Any parent anywhere in the United States and probably the rest of the world knows how magical those 4 little words, “here comes Santa Claus,” in keeping a child focused and on their best behavior. But what happens when the child no longer believes, the magic of the four little words vanishes into thin air.
I’m sure the power of staying on course has been a challenge since the beginning of time. As a matter of fact in Greek Mythology the song of the Sirens drew many a ship’s captain off his course and to his demise. Only one person, Odysseus, ever heard the song of the Siren.
Today straying off course can be almost as devastating to an entrepreneur. The number one challenge for an entrepreneur isn’t sales, it isn’t capital, it isn’t energy… the number one challenge is focus. Staying on track!
Since that’s true, and almost every person on the planet knows it, why then don’t more entrepreneurs stay focused? It shouldn’t be that hard. It’s simple but it isn’t easy. We need outside help and that’s where the role of an accountability partner or coach comes into playing a critical role in any businessperson’s life.
Napoleon Hill, author of the timeless classic, “Think and Grow Rich” studied successful business people under the direction of Andrew Carnegie, the great steel magnate. Napoleon studied 720 business people and the traits, habits and behaviors that made them successful. There was one common denominator among all 720 people studied. They all had a group of like-minded individuals that they met with on a regular basis to bounce ideas, gain advice and to hold them accountable to what they needed to do.
That common denominator, the one thing held in common to make them successful was accountability. Being held accountable isn’t always a pleasant thing but it is a necessary, you might say vital, component of any successful person. Some folks are able to use pen and paper to hold themselves accountable others need that outside help.

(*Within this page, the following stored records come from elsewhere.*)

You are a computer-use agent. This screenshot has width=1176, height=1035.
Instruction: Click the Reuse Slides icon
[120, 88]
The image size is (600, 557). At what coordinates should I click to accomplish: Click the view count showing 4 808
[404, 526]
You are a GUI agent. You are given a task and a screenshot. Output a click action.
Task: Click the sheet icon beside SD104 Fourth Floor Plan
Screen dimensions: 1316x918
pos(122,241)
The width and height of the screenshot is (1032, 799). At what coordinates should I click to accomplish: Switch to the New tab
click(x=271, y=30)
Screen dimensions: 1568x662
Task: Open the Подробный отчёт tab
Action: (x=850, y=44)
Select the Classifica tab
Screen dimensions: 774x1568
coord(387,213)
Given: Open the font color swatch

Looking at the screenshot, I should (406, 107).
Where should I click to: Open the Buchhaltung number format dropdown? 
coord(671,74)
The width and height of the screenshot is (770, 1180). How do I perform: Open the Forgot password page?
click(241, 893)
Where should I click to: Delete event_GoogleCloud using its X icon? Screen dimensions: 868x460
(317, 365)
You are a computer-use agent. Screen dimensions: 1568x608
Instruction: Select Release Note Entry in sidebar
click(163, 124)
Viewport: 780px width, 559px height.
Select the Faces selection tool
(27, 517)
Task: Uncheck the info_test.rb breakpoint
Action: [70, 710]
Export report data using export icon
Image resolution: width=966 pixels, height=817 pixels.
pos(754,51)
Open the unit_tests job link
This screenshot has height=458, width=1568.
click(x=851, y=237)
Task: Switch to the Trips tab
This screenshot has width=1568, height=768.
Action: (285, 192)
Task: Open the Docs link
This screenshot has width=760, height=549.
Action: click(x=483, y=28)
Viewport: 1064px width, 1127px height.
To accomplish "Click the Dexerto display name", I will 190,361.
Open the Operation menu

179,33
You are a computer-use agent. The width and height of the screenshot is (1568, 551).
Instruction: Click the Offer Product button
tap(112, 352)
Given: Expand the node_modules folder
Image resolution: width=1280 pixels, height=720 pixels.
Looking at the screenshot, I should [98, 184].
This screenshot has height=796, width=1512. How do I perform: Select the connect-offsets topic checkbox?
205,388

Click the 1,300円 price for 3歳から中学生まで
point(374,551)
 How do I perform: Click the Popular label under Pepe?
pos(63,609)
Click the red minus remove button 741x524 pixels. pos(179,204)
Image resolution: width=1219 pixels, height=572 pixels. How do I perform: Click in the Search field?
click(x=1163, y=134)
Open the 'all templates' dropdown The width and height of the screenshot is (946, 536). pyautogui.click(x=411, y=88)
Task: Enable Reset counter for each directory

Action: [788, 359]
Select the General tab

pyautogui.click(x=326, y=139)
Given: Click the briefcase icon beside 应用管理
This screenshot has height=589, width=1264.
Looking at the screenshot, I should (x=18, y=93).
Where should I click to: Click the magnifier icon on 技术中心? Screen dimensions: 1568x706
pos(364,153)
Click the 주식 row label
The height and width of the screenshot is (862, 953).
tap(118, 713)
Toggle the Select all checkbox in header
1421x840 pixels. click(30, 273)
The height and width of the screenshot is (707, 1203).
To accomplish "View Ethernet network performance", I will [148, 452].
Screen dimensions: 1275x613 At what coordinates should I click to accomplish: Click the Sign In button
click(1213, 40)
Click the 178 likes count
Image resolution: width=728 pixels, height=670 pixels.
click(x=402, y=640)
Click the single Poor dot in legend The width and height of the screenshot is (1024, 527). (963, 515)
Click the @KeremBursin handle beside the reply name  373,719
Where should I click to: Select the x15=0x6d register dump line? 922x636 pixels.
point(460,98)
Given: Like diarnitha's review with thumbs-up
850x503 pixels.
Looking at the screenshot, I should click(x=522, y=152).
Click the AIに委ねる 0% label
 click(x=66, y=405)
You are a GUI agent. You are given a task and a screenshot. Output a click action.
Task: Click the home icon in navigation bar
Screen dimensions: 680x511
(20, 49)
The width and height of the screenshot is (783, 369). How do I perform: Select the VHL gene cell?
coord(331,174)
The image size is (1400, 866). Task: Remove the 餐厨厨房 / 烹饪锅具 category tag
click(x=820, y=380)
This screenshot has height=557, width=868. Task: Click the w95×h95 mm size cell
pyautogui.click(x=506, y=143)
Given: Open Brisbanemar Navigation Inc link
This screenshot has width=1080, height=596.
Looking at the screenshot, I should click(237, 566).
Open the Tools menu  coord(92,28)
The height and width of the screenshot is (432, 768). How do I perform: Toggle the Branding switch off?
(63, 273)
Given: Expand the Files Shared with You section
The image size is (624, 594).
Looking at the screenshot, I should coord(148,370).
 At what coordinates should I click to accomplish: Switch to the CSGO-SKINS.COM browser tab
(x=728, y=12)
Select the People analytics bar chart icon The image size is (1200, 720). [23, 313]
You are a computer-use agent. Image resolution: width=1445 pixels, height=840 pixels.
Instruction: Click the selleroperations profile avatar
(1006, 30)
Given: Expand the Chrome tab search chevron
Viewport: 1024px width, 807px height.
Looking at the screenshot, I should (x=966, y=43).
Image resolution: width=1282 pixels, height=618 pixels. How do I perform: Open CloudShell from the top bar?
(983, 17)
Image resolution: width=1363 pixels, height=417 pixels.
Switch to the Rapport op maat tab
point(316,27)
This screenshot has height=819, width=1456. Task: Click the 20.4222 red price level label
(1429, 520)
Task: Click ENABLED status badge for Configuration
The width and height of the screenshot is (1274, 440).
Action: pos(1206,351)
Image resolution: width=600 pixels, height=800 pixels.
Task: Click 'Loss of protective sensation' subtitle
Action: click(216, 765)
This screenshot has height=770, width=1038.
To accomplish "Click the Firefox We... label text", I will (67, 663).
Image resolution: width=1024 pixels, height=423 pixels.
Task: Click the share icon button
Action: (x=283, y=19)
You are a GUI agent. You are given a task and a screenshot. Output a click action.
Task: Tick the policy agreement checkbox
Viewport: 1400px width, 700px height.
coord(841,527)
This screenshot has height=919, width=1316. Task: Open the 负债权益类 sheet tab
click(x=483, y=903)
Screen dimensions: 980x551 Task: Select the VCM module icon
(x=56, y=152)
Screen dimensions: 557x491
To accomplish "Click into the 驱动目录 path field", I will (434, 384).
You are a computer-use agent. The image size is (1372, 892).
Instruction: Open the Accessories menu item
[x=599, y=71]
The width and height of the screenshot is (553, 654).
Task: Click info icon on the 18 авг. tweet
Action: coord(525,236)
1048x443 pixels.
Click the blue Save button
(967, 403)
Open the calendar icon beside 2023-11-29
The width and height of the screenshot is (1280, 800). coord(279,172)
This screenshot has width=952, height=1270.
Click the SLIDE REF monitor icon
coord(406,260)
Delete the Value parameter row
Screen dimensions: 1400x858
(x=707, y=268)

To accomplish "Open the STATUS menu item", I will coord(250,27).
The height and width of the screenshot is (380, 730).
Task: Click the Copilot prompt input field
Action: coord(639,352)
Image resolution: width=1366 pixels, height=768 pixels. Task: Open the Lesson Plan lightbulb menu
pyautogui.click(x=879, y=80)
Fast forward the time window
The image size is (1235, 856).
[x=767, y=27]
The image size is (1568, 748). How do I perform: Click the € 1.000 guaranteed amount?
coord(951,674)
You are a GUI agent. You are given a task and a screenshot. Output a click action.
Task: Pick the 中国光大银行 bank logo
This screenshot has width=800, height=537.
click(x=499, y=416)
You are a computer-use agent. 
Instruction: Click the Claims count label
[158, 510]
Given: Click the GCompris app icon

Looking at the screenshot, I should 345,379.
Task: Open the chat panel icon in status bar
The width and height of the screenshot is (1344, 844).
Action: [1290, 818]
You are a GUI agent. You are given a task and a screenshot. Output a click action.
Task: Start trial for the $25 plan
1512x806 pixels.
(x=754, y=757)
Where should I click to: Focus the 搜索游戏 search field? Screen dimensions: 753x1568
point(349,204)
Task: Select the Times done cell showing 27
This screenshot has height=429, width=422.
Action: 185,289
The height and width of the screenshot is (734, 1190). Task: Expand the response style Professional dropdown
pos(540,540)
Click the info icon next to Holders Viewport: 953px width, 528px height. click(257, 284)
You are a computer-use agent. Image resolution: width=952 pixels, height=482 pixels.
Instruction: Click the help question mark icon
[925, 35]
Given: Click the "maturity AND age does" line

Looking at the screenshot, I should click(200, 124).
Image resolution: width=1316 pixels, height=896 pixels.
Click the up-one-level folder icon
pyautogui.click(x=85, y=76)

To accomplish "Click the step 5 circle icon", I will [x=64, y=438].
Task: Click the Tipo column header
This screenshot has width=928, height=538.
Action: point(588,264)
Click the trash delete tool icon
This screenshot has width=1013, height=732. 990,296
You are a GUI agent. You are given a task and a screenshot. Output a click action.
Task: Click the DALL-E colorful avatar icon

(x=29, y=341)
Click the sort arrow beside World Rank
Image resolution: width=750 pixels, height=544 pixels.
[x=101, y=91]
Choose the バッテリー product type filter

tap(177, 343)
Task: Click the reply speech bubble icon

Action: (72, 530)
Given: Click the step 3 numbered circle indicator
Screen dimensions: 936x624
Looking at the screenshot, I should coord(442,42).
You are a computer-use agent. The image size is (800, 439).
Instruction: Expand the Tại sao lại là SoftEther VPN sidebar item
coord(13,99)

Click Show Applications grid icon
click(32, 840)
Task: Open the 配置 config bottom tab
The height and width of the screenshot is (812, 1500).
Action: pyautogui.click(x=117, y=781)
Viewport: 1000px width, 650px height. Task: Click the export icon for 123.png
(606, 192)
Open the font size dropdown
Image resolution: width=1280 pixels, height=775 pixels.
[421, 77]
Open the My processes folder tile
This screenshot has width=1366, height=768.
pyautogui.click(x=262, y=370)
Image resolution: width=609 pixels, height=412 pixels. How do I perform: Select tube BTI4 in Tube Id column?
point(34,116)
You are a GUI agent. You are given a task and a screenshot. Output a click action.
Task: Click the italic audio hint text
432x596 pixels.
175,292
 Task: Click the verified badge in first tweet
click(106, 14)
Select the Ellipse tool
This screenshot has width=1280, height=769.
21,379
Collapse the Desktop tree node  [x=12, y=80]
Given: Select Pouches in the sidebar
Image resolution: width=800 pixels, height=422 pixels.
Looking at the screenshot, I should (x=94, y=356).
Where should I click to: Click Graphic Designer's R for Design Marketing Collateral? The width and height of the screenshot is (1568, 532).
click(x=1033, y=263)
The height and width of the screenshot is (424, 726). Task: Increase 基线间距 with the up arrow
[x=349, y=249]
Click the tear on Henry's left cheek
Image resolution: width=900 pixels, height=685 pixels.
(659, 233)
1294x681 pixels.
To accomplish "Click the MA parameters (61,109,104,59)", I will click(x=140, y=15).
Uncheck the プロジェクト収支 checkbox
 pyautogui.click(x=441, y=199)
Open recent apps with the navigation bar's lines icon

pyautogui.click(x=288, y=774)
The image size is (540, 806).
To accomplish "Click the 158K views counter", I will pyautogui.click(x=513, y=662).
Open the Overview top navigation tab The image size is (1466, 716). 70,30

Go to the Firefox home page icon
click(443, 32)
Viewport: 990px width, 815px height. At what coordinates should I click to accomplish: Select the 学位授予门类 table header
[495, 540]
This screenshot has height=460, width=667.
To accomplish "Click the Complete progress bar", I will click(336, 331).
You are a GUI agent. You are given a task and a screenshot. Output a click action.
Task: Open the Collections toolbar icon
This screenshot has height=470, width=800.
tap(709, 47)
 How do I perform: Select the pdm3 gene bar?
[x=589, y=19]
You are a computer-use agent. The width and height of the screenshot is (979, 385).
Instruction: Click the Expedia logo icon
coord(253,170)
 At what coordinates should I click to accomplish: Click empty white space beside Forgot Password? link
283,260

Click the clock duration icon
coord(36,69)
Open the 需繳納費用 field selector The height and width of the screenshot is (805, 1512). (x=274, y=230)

Albert E.N. Gray spoke about another (but related) common denominator in his 1949 speech to the agents of Prudential Insurance Company, of which he was president at the time. Mr. Gray stated right out that, “the secret of success of every man (at the time the male pronoun was used exclusively) who has ever been successful… lies in the fact that he formed the habit of doing things that failures don’t like to do.”
My advice, find a system, a process, a method that works for you to hold you accountable to the behaviors and goals that you know you need to be doing to reach that level of success you desire. If a system doesn’t seem to fit just right… talk to a coach!